Nuestro estado fue el primero en adoptar la medida de las uniones del mismo sexo. Hay avances, hay un espectro de tolerancia que funciona en la medida en que los grupos no se invaden. Nuestra sociedad no convive: coexiste. El hecho de que la tolerancia incompleta se refleje en un solo ámbito, nos muestra que en todos los ámbitos debe haber fisuras. Estos tópicos (lo dicen los expertos, con el asunto de la coexistencia religiosa por delante) ya definieron la primera década del nuevo siglo.
ETERNO FEMENINO
“Transformarse es un arte”, insiste Ana Claudia, y sin necesidad porque los que atestiguamos la transformación quedamos convencidos al instante. Una persona distinta entró a la sala y uno radicalmente diferente aparecerá más tarde en la pasarela.
Pero la transformación no es sólo en la superficie. No todo es maquillaje, vestuario y extravaganza en escena. La transformación es también de carácter, de identidad; y es a profundidad.
“Hay que cambiar la actitud. Me pasa lo mismo cuando estoy de niño. Cero maquillaje, cero representación. La ceja no me la saco…
“Ensayo de niño. Vengo con pants, con ropa flojita, sin embargo tengo que estar haciendo los ademanes de mi personaje, sus coreografías, pero no tanto como cuando ya estoy en la pista. Cuando me ves ensayar sólo saco los pasos, las pistas, pero todavía estoy en la sintonía de niño. Pero ya en el escenario ya sale la niña”.
En ese juego entre dos entidades no son pocas las emociones que se ponen en juego; no es menor la fragilidad que en ese momento cobra la identidad propia.

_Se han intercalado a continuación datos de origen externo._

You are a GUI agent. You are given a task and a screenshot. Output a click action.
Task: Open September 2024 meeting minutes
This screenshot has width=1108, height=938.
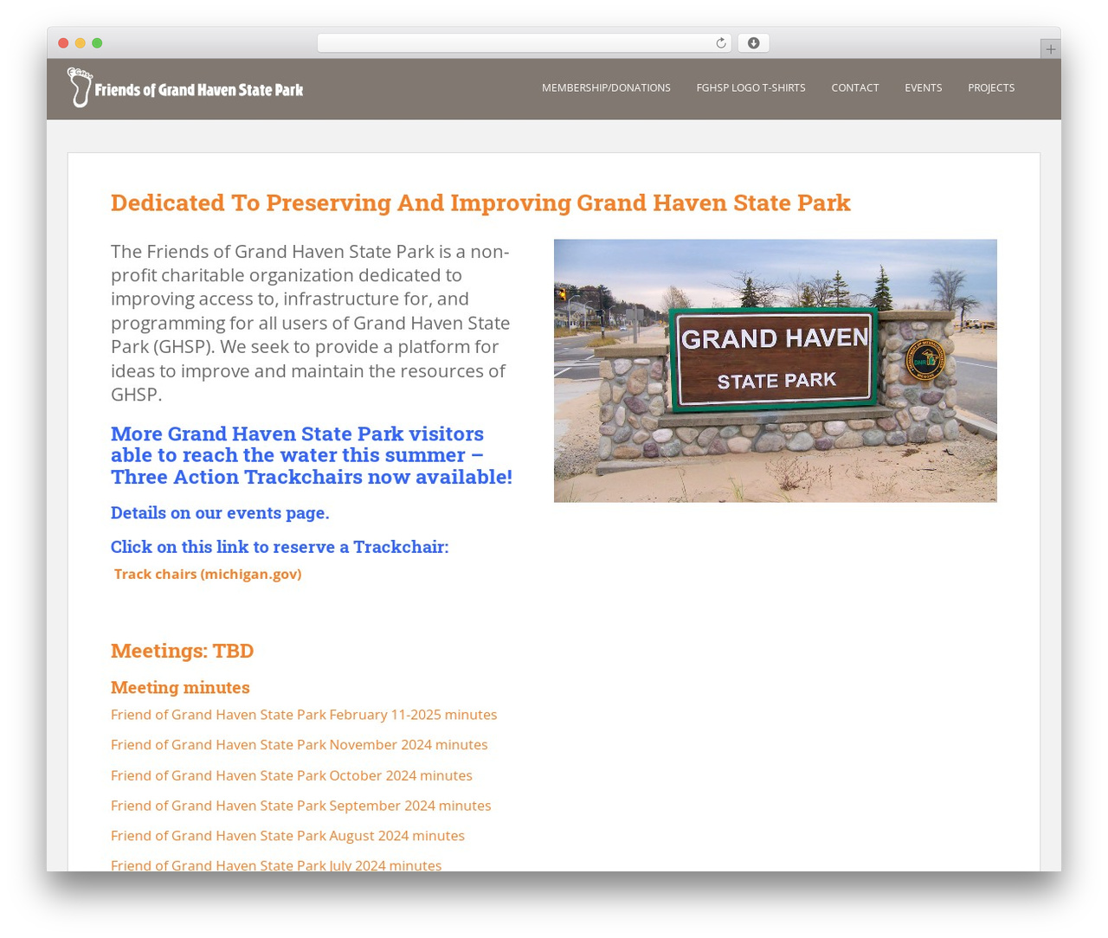[x=300, y=806]
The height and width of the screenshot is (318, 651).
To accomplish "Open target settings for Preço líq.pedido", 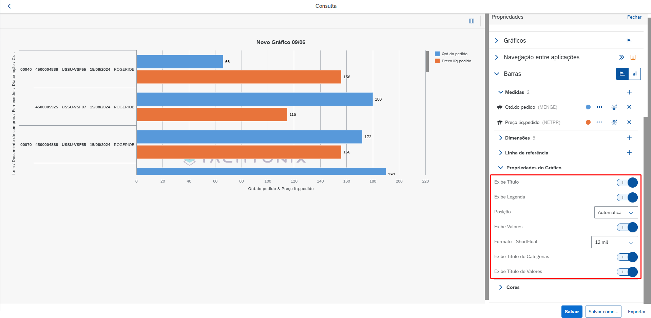I will pos(614,122).
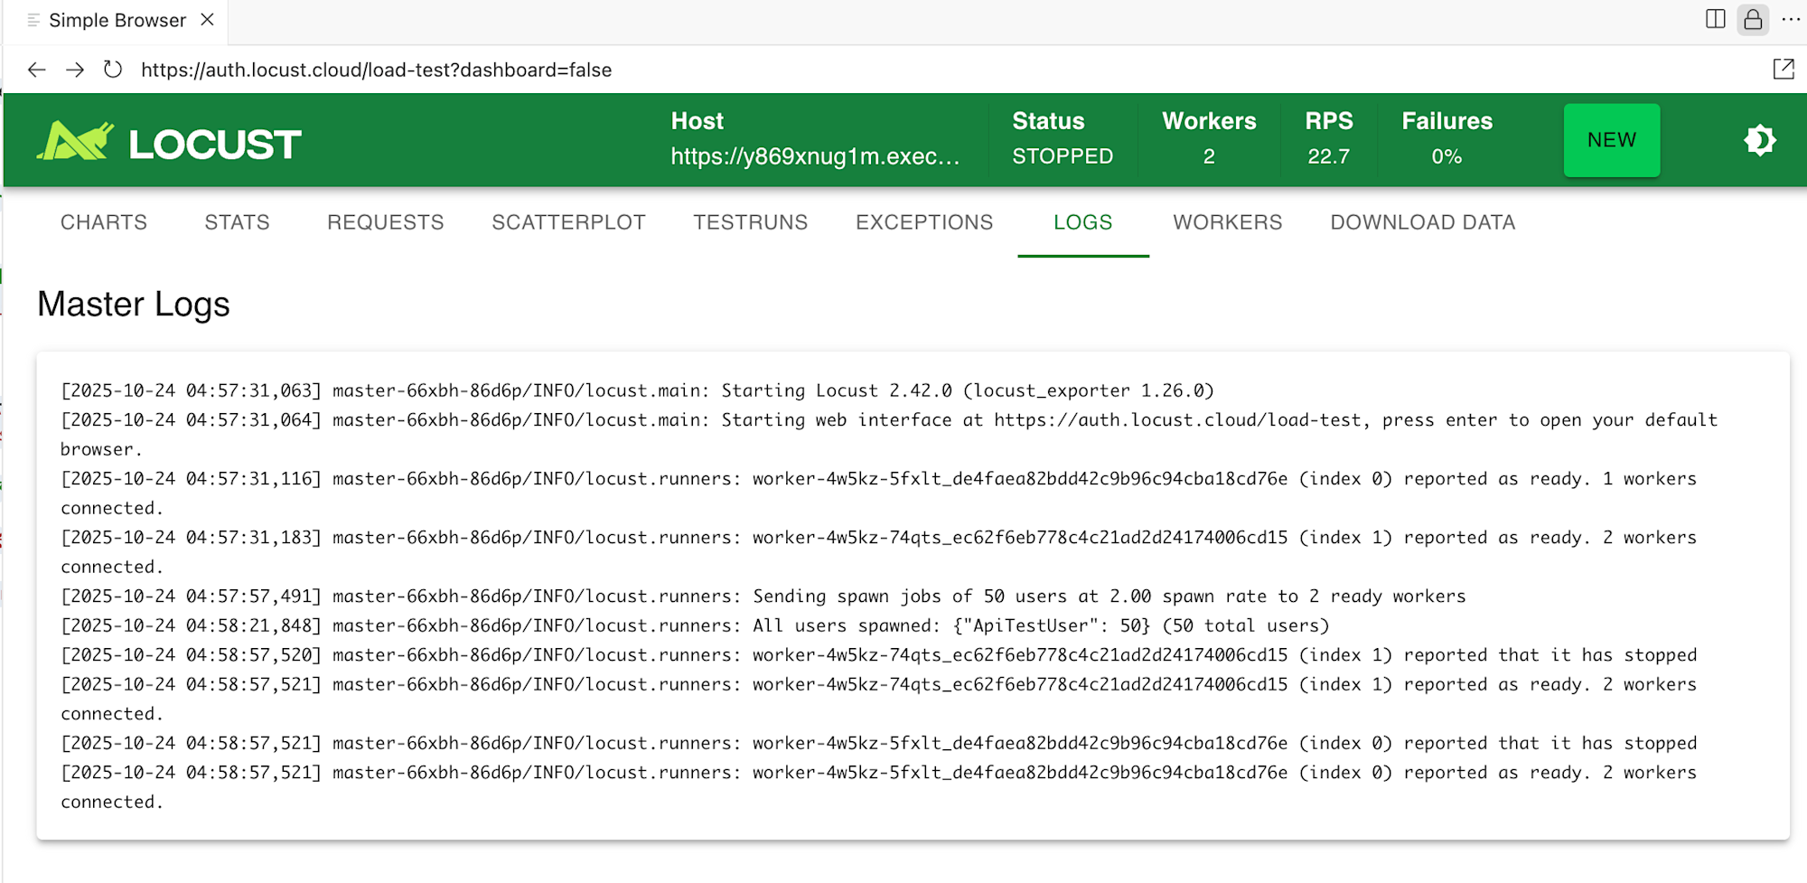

Así como pasa con los actores, Ana Claudia e Iván han hecho un acuerdo para que cada quién tenga su ámbito, su espacio. Para que ella, con su efervescencia y vivacidad, no se imponga en el otro. Y viceversa, porque las preocupaciones, pendientes, y actitudes de Iván no le debe restar vida a las audacias de Ana Claudia.
“Me da risa porque lo veo y siento que me veo bien mal. Porque son los primeros pininos. Estás con la peluca pero sigues caminando como el niño que eres. Pero en esta ocasión ya no. Ya soy completamente una dama al momento de caminar, de expresarme, de hablar. Me cambia la voz, me cambia todo.
“Al momento en que ya me estoy bañando empiezo a idealizar lo que voy a hacer, a pensar ya como el personaje, ya con la idea de que voy a ser niña, y a pensar que quiero hacer un buen papel. Cuando termina el concurso, aquí tengo mi pantalón, mi camisa, a desmaquillarme y como niño de nuevo. El trance de niña se acaba con el concurso”, afirma.
En sus manos, con los cosméticos como una paleta de colores, con cada trazo aparecen dones propios de escultores o pintores. En su trabajo previo, en su exploración del personaje, están los procedimientos de los novelistas, de los actores.
En esos procedimientos hay arte suficiente, pero también está en el riesgo, la valentía y el enfrentamiento.
También está en un motivo personalísimo de Ana Claudia: el de su representación como homenaje a las mujeres. Iván, quien es cosmetólogo profesional Channel, tiene mucho contacto con ellas. Las entiende, habla mucho con ellas. Ana Claudia tomo todo aquello que extrae Iván.
“Me gusta mucho este oficio y a las mujeres a las que atiendo les gusta bastante mi trabajo. Me gusta la idea de que entren con una cara, con una idea, y salgan con otra, así como que más confiadas, más seguras”, afirma.
Con las mujeres comparte una lucha compartida por sus derechos; comparte (a diferentes niveles) esa posibilidad de la transformación. Pero sobre todo, en esta admiración está también uno de los caminos del arte. Schopenhauer afirmaba que el artista, para ejecutar como tal, debe ponerse en contacto con su lado femenino. Esta voluntad creadora fue bautizada por Nietzsche como el “Eterno femenino”.
A minutos de que inicie el concurso, Ana Claudia es una expresión viva de ese concepto.